### GIVEN DATA
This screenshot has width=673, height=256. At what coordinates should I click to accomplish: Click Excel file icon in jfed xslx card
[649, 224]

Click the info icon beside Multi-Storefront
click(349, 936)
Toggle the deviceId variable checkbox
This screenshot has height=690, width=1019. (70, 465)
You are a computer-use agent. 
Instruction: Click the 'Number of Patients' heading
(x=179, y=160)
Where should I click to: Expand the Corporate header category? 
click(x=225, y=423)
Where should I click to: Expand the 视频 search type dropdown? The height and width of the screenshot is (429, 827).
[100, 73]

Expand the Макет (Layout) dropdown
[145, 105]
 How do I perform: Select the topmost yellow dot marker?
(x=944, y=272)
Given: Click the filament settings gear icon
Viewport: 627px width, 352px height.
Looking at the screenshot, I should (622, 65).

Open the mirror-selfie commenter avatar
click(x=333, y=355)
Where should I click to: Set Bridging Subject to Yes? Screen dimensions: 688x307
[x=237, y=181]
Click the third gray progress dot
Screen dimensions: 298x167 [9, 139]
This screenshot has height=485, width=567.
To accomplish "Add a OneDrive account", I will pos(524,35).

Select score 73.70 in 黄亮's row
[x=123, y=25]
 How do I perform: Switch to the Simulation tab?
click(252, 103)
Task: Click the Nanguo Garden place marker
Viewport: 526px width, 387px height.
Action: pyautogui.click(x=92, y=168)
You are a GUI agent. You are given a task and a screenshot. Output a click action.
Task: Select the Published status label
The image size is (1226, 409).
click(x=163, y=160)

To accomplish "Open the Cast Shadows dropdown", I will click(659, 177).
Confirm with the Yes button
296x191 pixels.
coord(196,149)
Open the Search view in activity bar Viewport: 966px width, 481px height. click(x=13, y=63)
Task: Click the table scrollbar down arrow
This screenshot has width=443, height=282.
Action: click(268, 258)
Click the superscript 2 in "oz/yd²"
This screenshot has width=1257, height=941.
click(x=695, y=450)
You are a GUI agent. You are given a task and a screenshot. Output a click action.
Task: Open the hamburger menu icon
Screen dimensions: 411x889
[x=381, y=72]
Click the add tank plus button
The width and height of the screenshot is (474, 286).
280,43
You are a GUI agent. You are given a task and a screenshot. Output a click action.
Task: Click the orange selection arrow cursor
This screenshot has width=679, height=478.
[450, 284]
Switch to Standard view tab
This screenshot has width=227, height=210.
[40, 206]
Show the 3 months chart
######
_WHAT THE TASK ASKS:_ Return the data in full, with each line kept exactly as it is.

_RESULT FOR THIS EXERCISE:_
This screenshot has width=673, height=256. At what coordinates should I click to accomplish: Click Excel file icon in jfed xslx card
[649, 224]

Click the info icon beside Multi-Storefront
click(349, 936)
Toggle the deviceId variable checkbox
This screenshot has height=690, width=1019. (70, 465)
You are a computer-use agent. 
Instruction: Click the 'Number of Patients' heading
(x=179, y=160)
Where should I click to: Expand the Corporate header category? 
click(x=225, y=423)
Where should I click to: Expand the 视频 search type dropdown? The height and width of the screenshot is (429, 827).
[100, 73]

Expand the Макет (Layout) dropdown
[145, 105]
 How do I perform: Select the topmost yellow dot marker?
(x=944, y=272)
Given: Click the filament settings gear icon
Viewport: 627px width, 352px height.
Looking at the screenshot, I should (622, 65).

Open the mirror-selfie commenter avatar
click(x=333, y=355)
Where should I click to: Set Bridging Subject to Yes? Screen dimensions: 688x307
[x=237, y=181]
Click the third gray progress dot
Screen dimensions: 298x167 [9, 139]
This screenshot has height=485, width=567.
To accomplish "Add a OneDrive account", I will pos(524,35).

Select score 73.70 in 黄亮's row
[x=123, y=25]
 How do I perform: Switch to the Simulation tab?
click(252, 103)
Task: Click the Nanguo Garden place marker
Viewport: 526px width, 387px height.
Action: pyautogui.click(x=92, y=168)
You are a GUI agent. You are given a task and a screenshot. Output a click action.
Task: Select the Published status label
The image size is (1226, 409).
click(x=163, y=160)

To accomplish "Open the Cast Shadows dropdown", I will click(659, 177).
Confirm with the Yes button
296x191 pixels.
coord(196,149)
Open the Search view in activity bar Viewport: 966px width, 481px height. click(x=13, y=63)
Task: Click the table scrollbar down arrow
This screenshot has width=443, height=282.
Action: click(268, 258)
Click the superscript 2 in "oz/yd²"
This screenshot has width=1257, height=941.
click(x=695, y=450)
You are a GUI agent. You are given a task and a screenshot. Output a click action.
Task: Open the hamburger menu icon
Screen dimensions: 411x889
[x=381, y=72]
Click the add tank plus button
The width and height of the screenshot is (474, 286).
280,43
You are a GUI agent. You are given a task and a screenshot. Output a click action.
Task: Click the orange selection arrow cursor
This screenshot has width=679, height=478.
[450, 284]
Switch to Standard view tab
This screenshot has width=227, height=210.
[40, 206]
Show the 3 months chart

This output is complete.